This comment from Matt Grecco pretty much sums up my personal feelings on Chris Polian taking charge of the Indianapolis Colts:
I’m encouraged that Chris sees problems and is addressing them appropriately. Even for a team as successful as the Colts have been, there is no reason to stay complacent. Win back-to-back Super Bowls, then you can think that way.
I'm curious to know how many of you feel.
The Colts have won a gaggle of games from 2002-2010. However, during that stretch, they've won just one Super Bowl, and played in two. The teams the Colts are often compared to are the Patriots (four Super Bowl appearances, three wins) and the Steelers (three Super Bowl appearances, two wins). These teams can afford to be complacent. They've won multiple Super Bowls.
As I said last year, it's Super Bowl or bust now for the Colts going forward as long as Peyton Manning is the QB. It's all about winning a championship, and anything less is failure. That is the attitude this franchise must adopt, or the team will have just one championship despite years of regular season dominance, and that will be seen as failure in the eyes of all objective observers.
Thus, the recent moves to 'clean house' are encouraging. However, make no mistake about it, these moves are earth-shaking at West 56th Street, especially when you consider just how stable things have been for the Colts the last ten years.
Mind you, dumping Gene Huey and Tom Moore is not my idea of effectively cleaning house. That's cutting off one's nose to spite their face, especially considering their replacements (David Walker and Clyde Christensen, respectively) are inferior coaches by comparison.
And yes, before people freak out by me saying that, the statement is true. I know Walker hasn't had a season to prove himself, but when a proven legend (Huey) is replaced by a no-name college assistant (Walker), it's pretty clear who the better coach is.
But, unlike the shifts on the personnel side, the coaching moves are likely the work of Caldwell, not Chris Polian. Caldwell has clammed up around the press this off-season after two years of being rather chummy with them. That this shift in Caldwell's demeanor has happened at the same time Chris Polian has taken over has me thinking Caldwell is feeling the heat.
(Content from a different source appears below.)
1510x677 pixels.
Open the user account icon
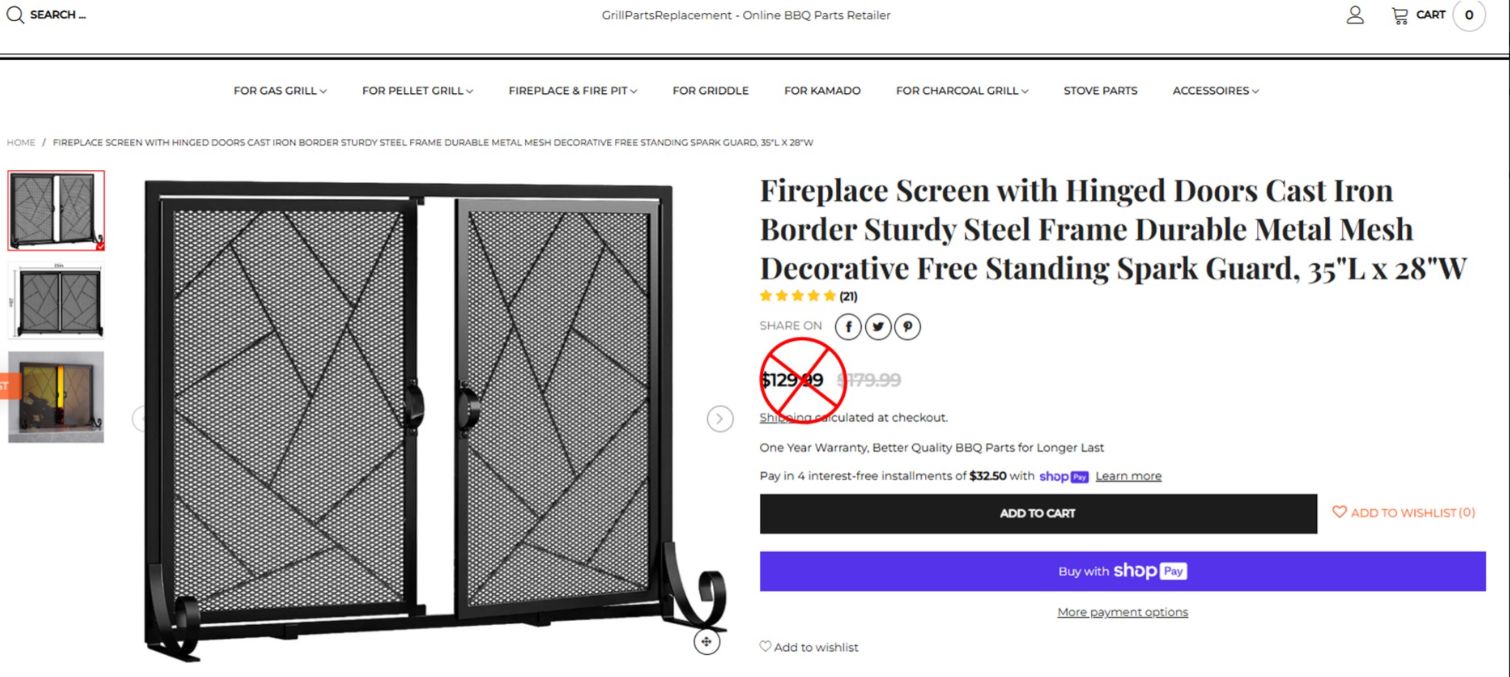coord(1355,15)

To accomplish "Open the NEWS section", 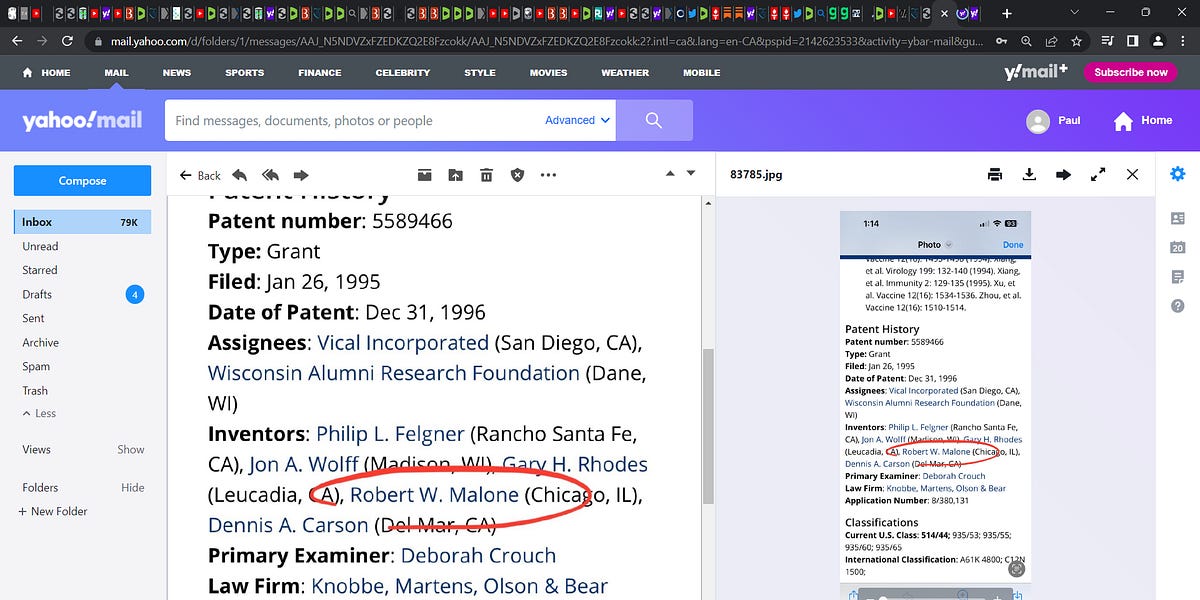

This explains the odd shifting of Frank Reich (a former QB and seasoned QB coach) to wide receivers coach and Ron Turner (a onetime offensive coordinator with a history of coaching receivers) to QB coach.
From my observations, unlike Tony Dungy, Caldwell is much less loyal to his assistants, and is willing to toss them aside to save his own hide. Just ask Gene Huey. Howard Mudd might have some insight on this too. He 'retired' after just one season working under Caldwell, and has since un-retired to work for Andy Reid in Philadelphia. Tom Moore told me in 2010:
'There's so much in life that the last thing I want to do is just sit and not do anything. This [coaching football] is fun.'
One year later, he 'retires.'
Also, despite retiring from the Colts (under rather odd circumstances), Moore has taken a job consulting for the New York Jets.
What's that tell you?
If you are Peyton Manning (a man who detests change) and are thinking of re-signing with the Colts after the lockout ends, you'd be coming back to a team nearly turned upside down by change. They runningbacks coach is replaced. There's a new QB coach, and your longtime mentor and friend (Tom Moore) isn't around anymore to help you. This is to say nothing of the shift from o-line coach Howard Mudd to Pete Metzelaars, which didn't exactly have great results last year.
The Colts haven't seen this much turnover in the front office and the coaching ranks since 2001, when Jim Mora and the entire defensive staff was fired after a 6-10 season.
From 2002-2008, virtually nothing changed in the front office and in the coaching ranks. However, since taking over for Dungy in 2009, Caldwell has changed the offensive coordinator, the o-line coach, the QB coach (twice), the wide receivers coach (twice), the defensive coordinator, and the special teams coach.
That is a massive amount of change over a two year period.
Again, I said this in a previous article, Caldwell needs to get this team back to a Super Bowl this season, or his job is in jeopardy. I personally think he'd have been fired if Indy did not make the post-season last year. He knows this too, which is why he isn't all smiles and handshakes with the media anymore. He knows his legacy is tied to Week Sixteen in 2009 more than any wins division titles he's won. He knows it's win or bust.
Thus, all the change.
I personally don't think all this change is bad. What I find astounding is just how mute local and national media is to it. Sure, they are reporting it, but when you step back and look at just how different things are at West 56th Street, it's like going to school and suddenly realizing all your professors were replaced mid-semester. Sure, the building is the same, as are the students, books, and curriculum. It's the people 'teaching' it that are new, and less accomplished than the old ones
It shall be interesting to watch and see if this change brings about a championship. If it doesn't, expect more change.